Sebagaimana kita ketahui bahwa sekarang ini wabah virus Corona sedang melanda negara China dan sejumlah negara lainnya. CNBC Indonesia mengabarkan bahwa jumlah warga yang terpapar virus ini sudah lebih dari 33 ribu orang di seluruh dunia. Lebih dari 700 orang tidak dapat bertahan dan meninggal dunia.
Wabah ini membuat pemerintah setempat luar biasa sibuk menangani ribuan pasien yang terkena virus Corona. Pemerintah Indonesia juga telah berupaya semaksimal mungkin mencegah masuknya virus Corona di wilayah Indonesia.
Bersamaan dengan wabah Corona itu, Indonesia juga sedang waspada dengan kemunculan Dengue Hemorrhagic Fever (DHF) atau Demam Berdarah Dengue (DBD). Penyakit ini kerap muncul di musim hujan dan saat ini mereka sedang tumbuh subur.

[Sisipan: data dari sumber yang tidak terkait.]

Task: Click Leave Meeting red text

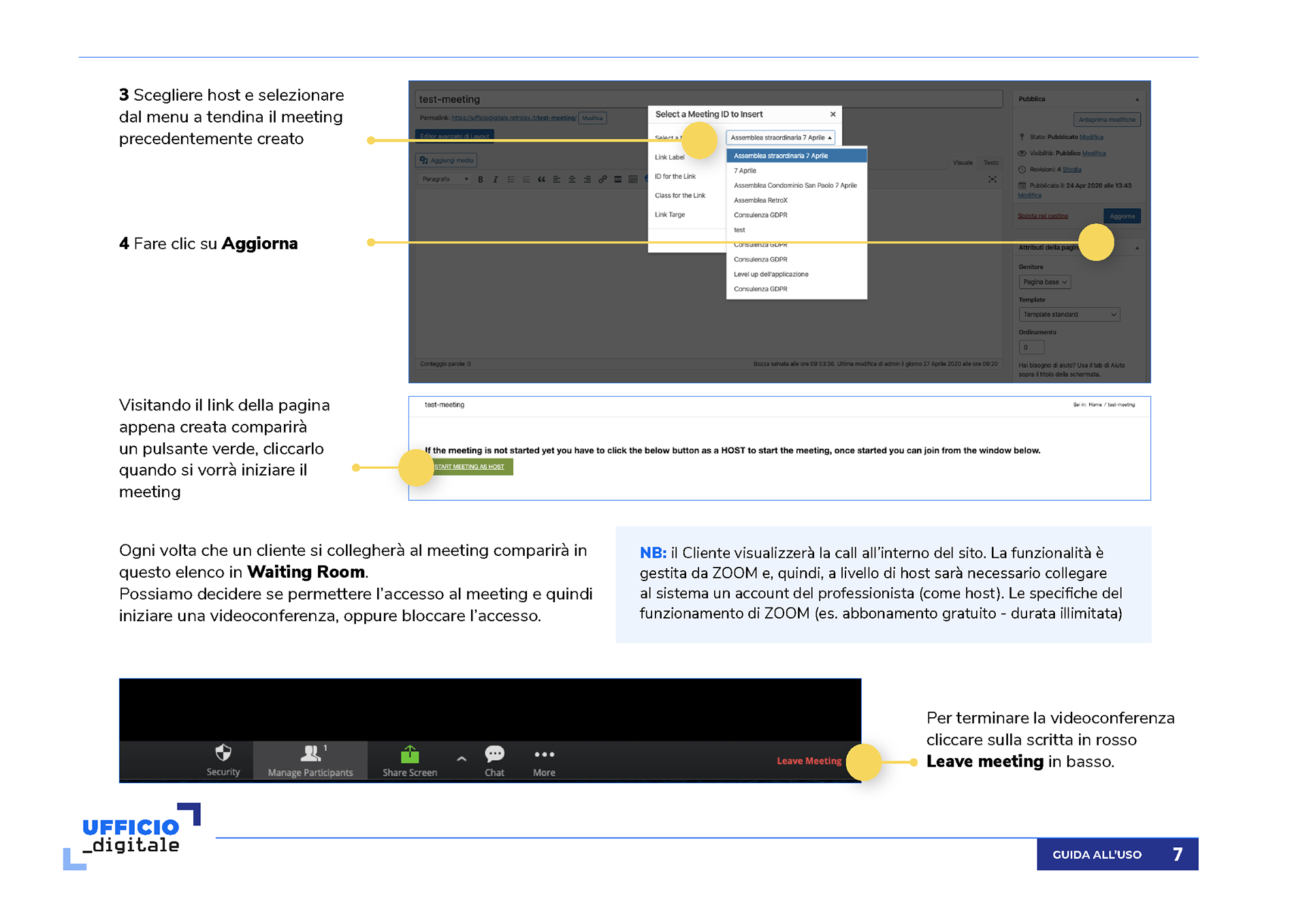Action: (809, 761)
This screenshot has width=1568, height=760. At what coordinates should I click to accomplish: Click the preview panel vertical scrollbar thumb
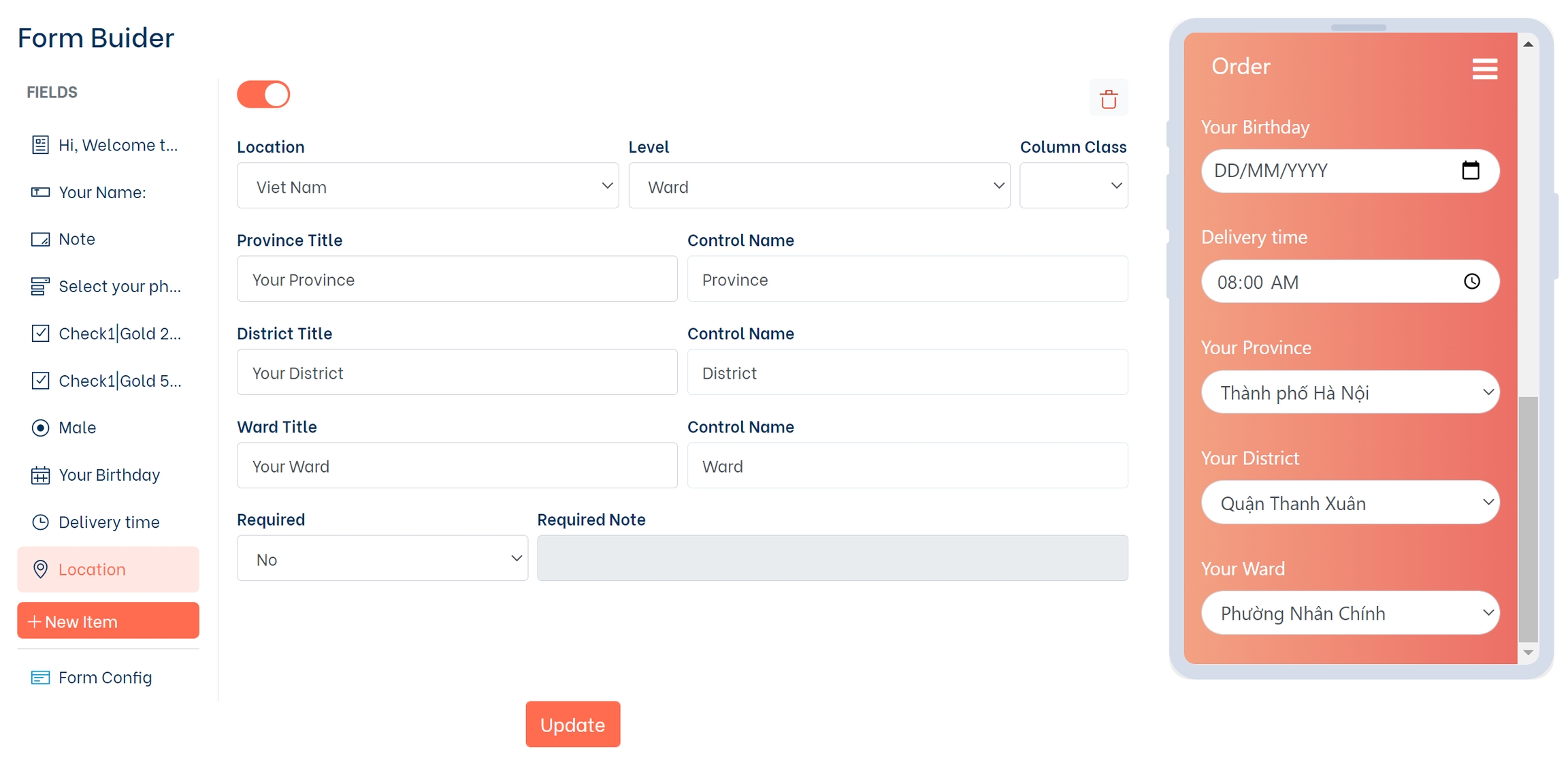pyautogui.click(x=1528, y=518)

Adalah virus DENV-1, DENV-2, DENV-3 atau DENV-4 yang menjadi biang keladi wabah DBD ini. Mereka numpang hidup apada sang pembawa virus yaitu nyamuk Aedes aegypti. Selain itu ada nyamuk Aedes albopictus atau Aedes polynesiensis. Masing-masing virus memiliki karakteristik sendiri tetapi semuanya membuat manusia menderita DBD. (sumber: ScienceDirect).
DBD kerap menyerang anak-anak, misalnya salah satu keponakan saya (kelas 4 SD) yang saat ini sedang terbaring lemah di sebuah rumah sakit. Ia positif menderita DBD. Tetapi orang dewasa juga tidak bisa luput dari penyakit ini, misalnya salah satu adik ipar saya yang terkena DBD di awal tahun 2019 lalu.
Sebelumnya adik ipar saya mengeluh demam tinggi yang tak berhenti terutama di kala malam, pusing, sekujur badannya lelah, perut mual, beberapa kali muntah. Seorang dokter umum menduga ia terkena penyakit tipes. Tapi kasus yang dialami keponakan saya, ia malah tidak mual atau muntah. Hanya badannya lemas.
Saya pernah membaca sebuah artikel dan bertanya-tanya juga kepada seorang dokter tentang DBD. Ternyata memang DBD jaman now lebih susah dideteksi. Kadang mirip dengan penyakit tipes atau demam tifoid. Padahal tipes disebabkan oleh bakteri Bakteri Salmonella typhii atau Salmonella paratyphii.
Diagnosa DBD sekarang ini baru bisa ditegakkan melalui pemeriksaan darah ke laboratorium klinik. Pemeriksaan darah lebih akurat. Dari situ dokter akan mengetahui seseorang positif menderita DBD sehingga dokter bisa memutuskan penanganan lebih lanjut.
Nah, diagnosa terhadap adik ipar saya itu akhirnya bisa ditegakkan setelah hasil pemeriksaan darah WIDAL dari laboratorium klinik keluar. Dari tes tersebut diketahui bahwa trombositnya sangat rendah, 15.000 saja. Padahal angka normal trombosit dalam darah adalah 150.000 hingga 450.000. Jadi ia harus segera dirawat di rumah sakit.
Prihatin membaca berita bahwa di Kabupaten Sikka, Nusa Tenggara Timur (NTT), dimana penderita DBD mencapai 903 orang (Kompas.com) dimana tiga orang diantaranya meninggal dunia (Kompas.com). Sementara itu Republika.co.id melaporkan bahwa sudah 12 orang yang meninggal dunia karena DBD di NTB. Di Tasikmalaya, Jawa Barat juga ada 45 orang terjangkit DBD dan satu orang meninggal, demikian informasi dari Kompas.com.
Sepertinya warga yang meninggal itu sudah dalam kondisi yang parah sehingga jiwanya tidak tertolong. Seorang dokter yang merawat adik ipar saya pernah berkata bahwa penderita DBD bisa mengalami pendarahan serius antara lain di gusi, BAB darah dan muntah darah.